SOURCE DATA:
++++++++

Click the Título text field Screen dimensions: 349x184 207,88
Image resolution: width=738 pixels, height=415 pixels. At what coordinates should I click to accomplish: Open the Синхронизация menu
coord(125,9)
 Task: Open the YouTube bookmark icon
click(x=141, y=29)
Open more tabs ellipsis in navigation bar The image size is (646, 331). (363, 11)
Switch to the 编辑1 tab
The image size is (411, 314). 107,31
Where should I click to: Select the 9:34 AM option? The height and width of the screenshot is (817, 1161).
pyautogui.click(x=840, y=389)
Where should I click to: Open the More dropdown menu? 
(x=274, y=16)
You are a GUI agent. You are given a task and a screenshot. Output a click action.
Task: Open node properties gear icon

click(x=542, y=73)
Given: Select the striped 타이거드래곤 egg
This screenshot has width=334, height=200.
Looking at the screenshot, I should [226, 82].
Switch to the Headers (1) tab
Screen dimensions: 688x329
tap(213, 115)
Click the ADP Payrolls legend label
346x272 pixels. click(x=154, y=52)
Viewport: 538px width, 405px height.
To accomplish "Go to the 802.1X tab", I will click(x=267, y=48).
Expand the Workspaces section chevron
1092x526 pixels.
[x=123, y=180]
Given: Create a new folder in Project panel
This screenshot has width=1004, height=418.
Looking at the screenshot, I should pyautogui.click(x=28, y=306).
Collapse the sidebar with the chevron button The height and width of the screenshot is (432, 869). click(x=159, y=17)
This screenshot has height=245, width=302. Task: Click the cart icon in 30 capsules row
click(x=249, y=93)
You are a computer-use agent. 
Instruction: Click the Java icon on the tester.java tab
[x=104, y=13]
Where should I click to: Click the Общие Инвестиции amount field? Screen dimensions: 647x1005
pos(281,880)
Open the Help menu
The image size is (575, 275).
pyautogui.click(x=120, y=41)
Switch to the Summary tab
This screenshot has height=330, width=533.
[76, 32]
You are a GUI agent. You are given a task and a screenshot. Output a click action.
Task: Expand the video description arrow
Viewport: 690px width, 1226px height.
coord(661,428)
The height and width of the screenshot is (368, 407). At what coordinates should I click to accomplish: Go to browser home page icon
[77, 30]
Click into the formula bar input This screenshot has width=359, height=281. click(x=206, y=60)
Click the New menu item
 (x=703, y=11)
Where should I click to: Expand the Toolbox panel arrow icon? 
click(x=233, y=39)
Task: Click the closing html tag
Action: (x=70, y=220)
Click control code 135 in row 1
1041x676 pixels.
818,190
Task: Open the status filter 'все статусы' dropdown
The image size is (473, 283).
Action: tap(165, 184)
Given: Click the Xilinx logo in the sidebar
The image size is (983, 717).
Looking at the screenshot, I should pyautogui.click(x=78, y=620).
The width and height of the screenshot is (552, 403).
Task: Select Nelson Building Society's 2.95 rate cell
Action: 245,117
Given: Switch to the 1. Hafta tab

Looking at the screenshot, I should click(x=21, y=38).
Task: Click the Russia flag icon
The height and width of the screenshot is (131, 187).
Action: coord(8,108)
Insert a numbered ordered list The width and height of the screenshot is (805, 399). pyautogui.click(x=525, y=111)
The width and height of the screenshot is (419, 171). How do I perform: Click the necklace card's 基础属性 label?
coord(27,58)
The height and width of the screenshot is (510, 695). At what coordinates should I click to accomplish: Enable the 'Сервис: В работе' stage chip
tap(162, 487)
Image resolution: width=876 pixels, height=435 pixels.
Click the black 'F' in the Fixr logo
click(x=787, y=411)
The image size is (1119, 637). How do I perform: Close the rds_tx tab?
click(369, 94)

++++++++

EXERCISE DESCRIPTION: What you should do is return the records above exactly, leaving nothing out.

REPLY:
Click the Título text field Screen dimensions: 349x184 207,88
Image resolution: width=738 pixels, height=415 pixels. At what coordinates should I click to accomplish: Open the Синхронизация menu
coord(125,9)
 Task: Open the YouTube bookmark icon
click(x=141, y=29)
Open more tabs ellipsis in navigation bar The image size is (646, 331). (363, 11)
Switch to the 编辑1 tab
The image size is (411, 314). 107,31
Where should I click to: Select the 9:34 AM option? The height and width of the screenshot is (817, 1161).
pyautogui.click(x=840, y=389)
Where should I click to: Open the More dropdown menu? 
(x=274, y=16)
You are a GUI agent. You are given a task and a screenshot. Output a click action.
Task: Open node properties gear icon

click(x=542, y=73)
Given: Select the striped 타이거드래곤 egg
This screenshot has width=334, height=200.
Looking at the screenshot, I should [226, 82].
Switch to the Headers (1) tab
Screen dimensions: 688x329
tap(213, 115)
Click the ADP Payrolls legend label
346x272 pixels. click(x=154, y=52)
Viewport: 538px width, 405px height.
To accomplish "Go to the 802.1X tab", I will click(x=267, y=48).
Expand the Workspaces section chevron
1092x526 pixels.
[x=123, y=180]
Given: Create a new folder in Project panel
This screenshot has width=1004, height=418.
Looking at the screenshot, I should pyautogui.click(x=28, y=306).
Collapse the sidebar with the chevron button The height and width of the screenshot is (432, 869). click(x=159, y=17)
This screenshot has height=245, width=302. Task: Click the cart icon in 30 capsules row
click(x=249, y=93)
You are a computer-use agent. 
Instruction: Click the Java icon on the tester.java tab
[x=104, y=13]
Where should I click to: Click the Общие Инвестиции amount field? Screen dimensions: 647x1005
pos(281,880)
Open the Help menu
The image size is (575, 275).
pyautogui.click(x=120, y=41)
Switch to the Summary tab
This screenshot has height=330, width=533.
[76, 32]
You are a GUI agent. You are given a task and a screenshot. Output a click action.
Task: Expand the video description arrow
Viewport: 690px width, 1226px height.
coord(661,428)
The height and width of the screenshot is (368, 407). At what coordinates should I click to accomplish: Go to browser home page icon
[77, 30]
Click into the formula bar input This screenshot has width=359, height=281. click(x=206, y=60)
Click the New menu item
 (x=703, y=11)
Where should I click to: Expand the Toolbox panel arrow icon? 
click(x=233, y=39)
Task: Click the closing html tag
Action: (x=70, y=220)
Click control code 135 in row 1
1041x676 pixels.
818,190
Task: Open the status filter 'все статусы' dropdown
The image size is (473, 283).
Action: tap(165, 184)
Given: Click the Xilinx logo in the sidebar
The image size is (983, 717).
Looking at the screenshot, I should pyautogui.click(x=78, y=620).
The width and height of the screenshot is (552, 403).
Task: Select Nelson Building Society's 2.95 rate cell
Action: 245,117
Given: Switch to the 1. Hafta tab

Looking at the screenshot, I should click(x=21, y=38).
Task: Click the Russia flag icon
The height and width of the screenshot is (131, 187).
Action: coord(8,108)
Insert a numbered ordered list The width and height of the screenshot is (805, 399). pyautogui.click(x=525, y=111)
The width and height of the screenshot is (419, 171). How do I perform: Click the necklace card's 基础属性 label?
coord(27,58)
The height and width of the screenshot is (510, 695). At what coordinates should I click to accomplish: Enable the 'Сервис: В работе' stage chip
tap(162, 487)
Image resolution: width=876 pixels, height=435 pixels.
Click the black 'F' in the Fixr logo
click(x=787, y=411)
The image size is (1119, 637). How do I perform: Close the rds_tx tab?
click(369, 94)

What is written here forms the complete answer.